▶ **Document section**
═══
Bavarian Nordic was commissioned in the early 2000s to develop a safer smallpox vaccine for the US, fearing that smallpox could be used as a bioterrorism weapon against the country, Sørensen says. The company has produced and stocked Jynneos for the country in the following years.
Sørensen denies that there has been a bottleneck in the delivery of the vaccine so far. The company has complied with every request it has received since the outbreak began, it said on July 28, including requests from every affected country.
“We have not seen any requests that exceed our current capacity so far,” says Sørensen. “We’ve heard from multiple sources that there’s a limitation, but we really think it’s a ghost.”
The ability to deliver these doses is due in large part to luck, Sørensen says. “When the outbreak came, we had … really by chance, equivalent to 2 million doses in bulk of our own vaccine [in addition to that owned by the US], and that was immediately converted into bottles,” he says. “And that’s what we started selling.”
There are now “very few” of those doses left, but the company has “scaled up production,” he adds.
Are stored vaccines shared?
Hopefully. In addition to the bulk vaccine stocked by Bavarian Nordic, the US Strategic National Stockpile, an emergency storage facility for drugs and medical supplies, includes millions of doses of ACAM2000 and thousands of doses of Jynneos.
More countries are thought to have stocks of smallpox vaccine. “I don’t think it’s really known which countries have stockpiles and how many vaccines they have, but it’s not just the US,” Heymann says.
The WHO has called on countries that have the vaccine to share doses with those who don’t. Some scientists have pointed out that monkeypox vaccines have not been made available to the African countries where the virus is endemic.
═══
▶ **Work to complete**
A. In the vaccine article, how many doses of its own bulk vaccine did Bavarian Nordic have when the outbreak came?
B. Reproduce the vaccine article word for word from "Are stored vaccines" to "doses of Jynneos.".
Use nothing but the vaccine article above.

▶ **Records provided**
═══
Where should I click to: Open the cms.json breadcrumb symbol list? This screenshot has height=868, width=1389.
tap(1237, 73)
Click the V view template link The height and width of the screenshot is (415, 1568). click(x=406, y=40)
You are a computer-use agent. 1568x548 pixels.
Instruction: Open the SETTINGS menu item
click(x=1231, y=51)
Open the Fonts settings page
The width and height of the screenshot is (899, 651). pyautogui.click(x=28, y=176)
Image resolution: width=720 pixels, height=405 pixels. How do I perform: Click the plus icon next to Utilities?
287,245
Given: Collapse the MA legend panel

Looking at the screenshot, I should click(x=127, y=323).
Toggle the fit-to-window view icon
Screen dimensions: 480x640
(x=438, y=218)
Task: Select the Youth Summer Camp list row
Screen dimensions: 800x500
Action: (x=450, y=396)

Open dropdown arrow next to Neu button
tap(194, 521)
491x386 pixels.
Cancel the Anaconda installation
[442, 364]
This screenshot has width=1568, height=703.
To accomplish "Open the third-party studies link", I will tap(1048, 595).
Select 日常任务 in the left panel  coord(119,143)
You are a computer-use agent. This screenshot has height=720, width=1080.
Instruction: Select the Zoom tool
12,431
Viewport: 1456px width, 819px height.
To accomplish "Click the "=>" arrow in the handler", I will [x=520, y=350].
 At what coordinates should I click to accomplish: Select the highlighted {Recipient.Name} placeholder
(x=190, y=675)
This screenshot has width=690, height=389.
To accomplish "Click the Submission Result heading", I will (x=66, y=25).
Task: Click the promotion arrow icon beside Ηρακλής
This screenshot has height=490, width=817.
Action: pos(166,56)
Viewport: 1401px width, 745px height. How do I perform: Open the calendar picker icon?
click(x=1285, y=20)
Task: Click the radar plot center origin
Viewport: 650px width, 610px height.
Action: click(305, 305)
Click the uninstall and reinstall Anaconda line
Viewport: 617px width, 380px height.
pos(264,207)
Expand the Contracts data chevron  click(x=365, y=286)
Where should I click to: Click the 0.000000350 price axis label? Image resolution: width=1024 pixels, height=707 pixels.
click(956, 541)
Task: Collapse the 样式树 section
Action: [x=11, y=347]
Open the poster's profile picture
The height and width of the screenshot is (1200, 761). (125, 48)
═══
▶ **Results by task**
A. It had the equivalent of 2 million doses.

B.
Are stored vaccines shared?
Hopefully. In addition to the bulk vaccine stocked by Bavarian Nordic, the US Strategic National Stockpile, an emergency storage facility for drugs and medical supplies, includes millions of doses of ACAM2000 and thousands of doses of Jynneos.